USET Tribal Climate Resilience Camp
The United South and Eastern Tribes (USET) held its first in-person Tribal Climate Resilience Camp from July 10-15 in the homelands of the Wabanaki Nations-The People of the Dawn, at the Schoodic Institute in Winter Harbor, ME. The following overview was written by Casey Thornbrugh (Southeast and Northeast Tribal Climate Science Liaison).
The USET Office of Environmental Resource Management (USET-OERM) held its first in-person Tribal Climate Resilience Camp, July 10-15th in the homelands of the Wabanaki Nations-The People of the Dawn, at the Schoodic Institute in Winter Harbor, ME. Tribal Nation teams of Resource Managers, Tribal Leaders, Tribal professionals, and Traditional Ecological Knowledge practitioners convened to discuss climate change concerns and impacts within their Nations and to learn from Tribal scholars and those who work in the field of Climate Change Resilience.
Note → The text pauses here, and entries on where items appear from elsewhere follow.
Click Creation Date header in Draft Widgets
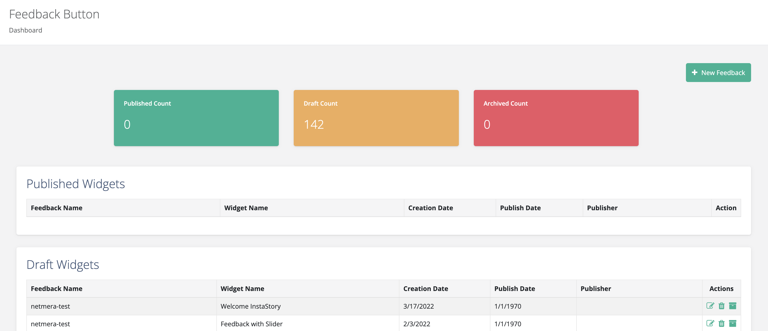 pos(425,288)
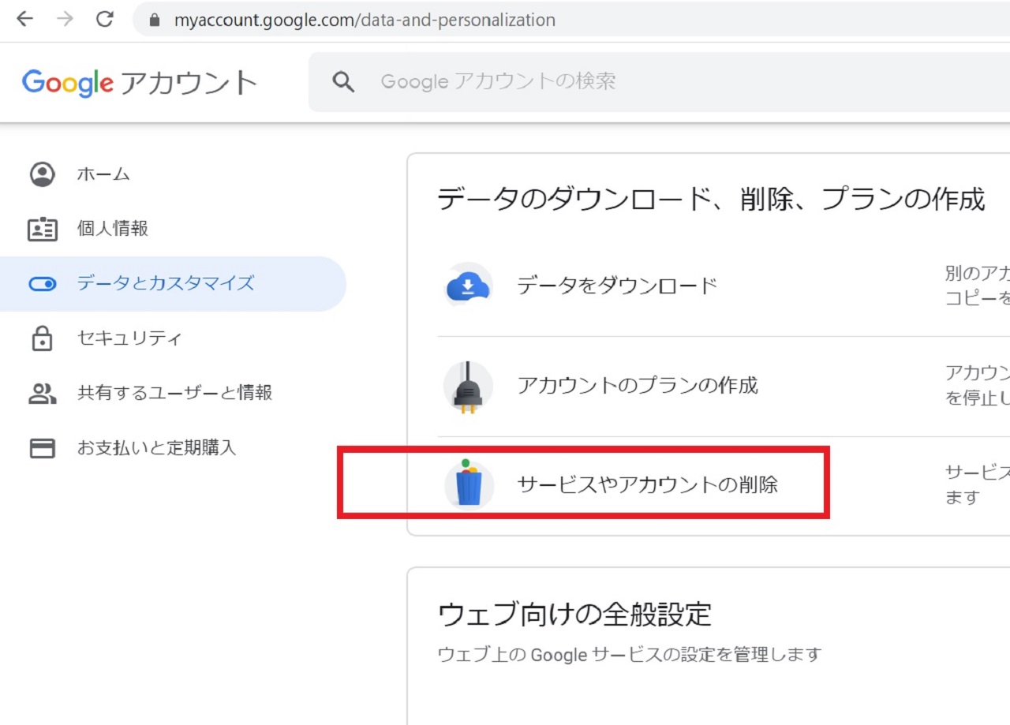Open アカウントのプランの作成 option
Screen dimensions: 1010x725
pyautogui.click(x=637, y=386)
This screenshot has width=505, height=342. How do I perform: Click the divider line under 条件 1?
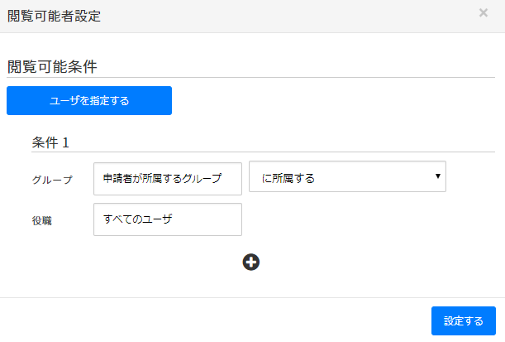coord(264,152)
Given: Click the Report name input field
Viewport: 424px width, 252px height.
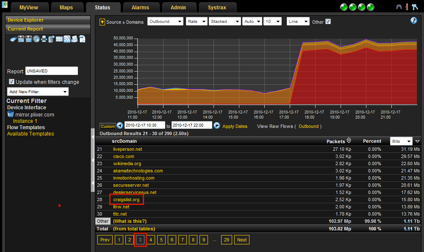Looking at the screenshot, I should 52,71.
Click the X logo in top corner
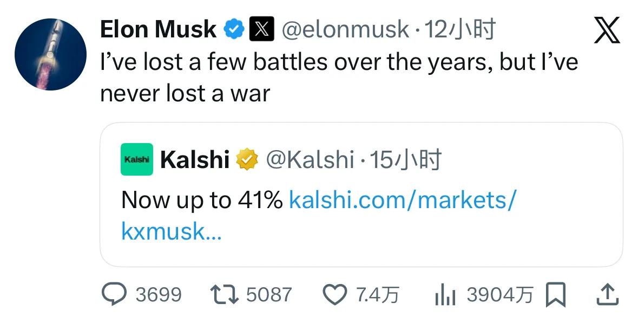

Tribal Nation teams traveled from afar including the Everglades, the Great Smoky Mountains, the Catawba River, Aquinnah (on Martha’s Vineyard), and the Northern Forests to attend the Camp.
Participants took field trips with staff from the Penobscot Nation to sites where dam removals on the Penobscot River have helped to build the resilience of migratory fish from the impacts of climate change. Tribal scientists from the Penobscot Nation and the Houlton Band of Maliseet Indians also led field trips to locations of cultural and ecological importance to regional Tribal Nations for the purpose of learning how to protect these places. At the conclusion of the Camp, Tribal Nation teams took what was learned and presented their own ideas and strategies on addressing climate change to take home to their Tribal Nations and communities. A celebration was held at Schoodic treating Tribal attendees, Camp speakers, and staff to a Maine Lobster dinner to commemorate all that was learned and achieved at the Camp!